**Extracted data:**
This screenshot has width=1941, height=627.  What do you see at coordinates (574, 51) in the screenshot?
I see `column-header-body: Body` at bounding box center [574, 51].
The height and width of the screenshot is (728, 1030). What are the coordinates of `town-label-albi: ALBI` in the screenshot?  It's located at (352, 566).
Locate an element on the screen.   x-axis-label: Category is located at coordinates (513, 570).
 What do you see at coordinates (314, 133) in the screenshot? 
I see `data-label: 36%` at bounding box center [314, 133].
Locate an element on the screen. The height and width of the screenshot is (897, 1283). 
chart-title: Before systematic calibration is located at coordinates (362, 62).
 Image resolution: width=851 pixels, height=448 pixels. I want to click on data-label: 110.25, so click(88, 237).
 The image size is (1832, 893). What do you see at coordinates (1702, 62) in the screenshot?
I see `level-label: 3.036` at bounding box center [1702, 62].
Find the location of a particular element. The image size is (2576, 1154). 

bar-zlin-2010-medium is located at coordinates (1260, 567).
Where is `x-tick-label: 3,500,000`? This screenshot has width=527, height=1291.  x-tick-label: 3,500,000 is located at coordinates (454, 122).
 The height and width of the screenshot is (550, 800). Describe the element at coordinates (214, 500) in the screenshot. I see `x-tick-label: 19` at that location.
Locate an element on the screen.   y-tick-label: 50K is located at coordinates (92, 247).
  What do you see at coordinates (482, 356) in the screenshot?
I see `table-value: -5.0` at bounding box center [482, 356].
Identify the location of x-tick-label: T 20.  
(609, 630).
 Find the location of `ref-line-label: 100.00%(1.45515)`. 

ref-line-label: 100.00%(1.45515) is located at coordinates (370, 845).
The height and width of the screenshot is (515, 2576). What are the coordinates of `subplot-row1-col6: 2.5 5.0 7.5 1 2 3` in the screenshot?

**Problem statement:** Copy all of the items above, line for line, without changing anything.

**Exercise result:**
This screenshot has width=1941, height=627.  What do you see at coordinates (574, 51) in the screenshot?
I see `column-header-body: Body` at bounding box center [574, 51].
The height and width of the screenshot is (728, 1030). What are the coordinates of `town-label-albi: ALBI` in the screenshot?  It's located at (352, 566).
Locate an element on the screen.   x-axis-label: Category is located at coordinates (513, 570).
 What do you see at coordinates (314, 133) in the screenshot? 
I see `data-label: 36%` at bounding box center [314, 133].
Locate an element on the screen. The height and width of the screenshot is (897, 1283). 
chart-title: Before systematic calibration is located at coordinates (362, 62).
 Image resolution: width=851 pixels, height=448 pixels. I want to click on data-label: 110.25, so click(88, 237).
 The image size is (1832, 893). What do you see at coordinates (1702, 62) in the screenshot?
I see `level-label: 3.036` at bounding box center [1702, 62].
Find the location of a particular element. The image size is (2576, 1154). 

bar-zlin-2010-medium is located at coordinates (1260, 567).
Where is `x-tick-label: 3,500,000`? This screenshot has width=527, height=1291.  x-tick-label: 3,500,000 is located at coordinates (454, 122).
 The height and width of the screenshot is (550, 800). Describe the element at coordinates (214, 500) in the screenshot. I see `x-tick-label: 19` at that location.
Locate an element on the screen.   y-tick-label: 50K is located at coordinates (92, 247).
  What do you see at coordinates (482, 356) in the screenshot?
I see `table-value: -5.0` at bounding box center [482, 356].
Identify the location of x-tick-label: T 20.  
(609, 630).
 Find the location of `ref-line-label: 100.00%(1.45515)`. 

ref-line-label: 100.00%(1.45515) is located at coordinates (370, 845).
The height and width of the screenshot is (515, 2576). What are the coordinates of `subplot-row1-col6: 2.5 5.0 7.5 1 2 3` in the screenshot?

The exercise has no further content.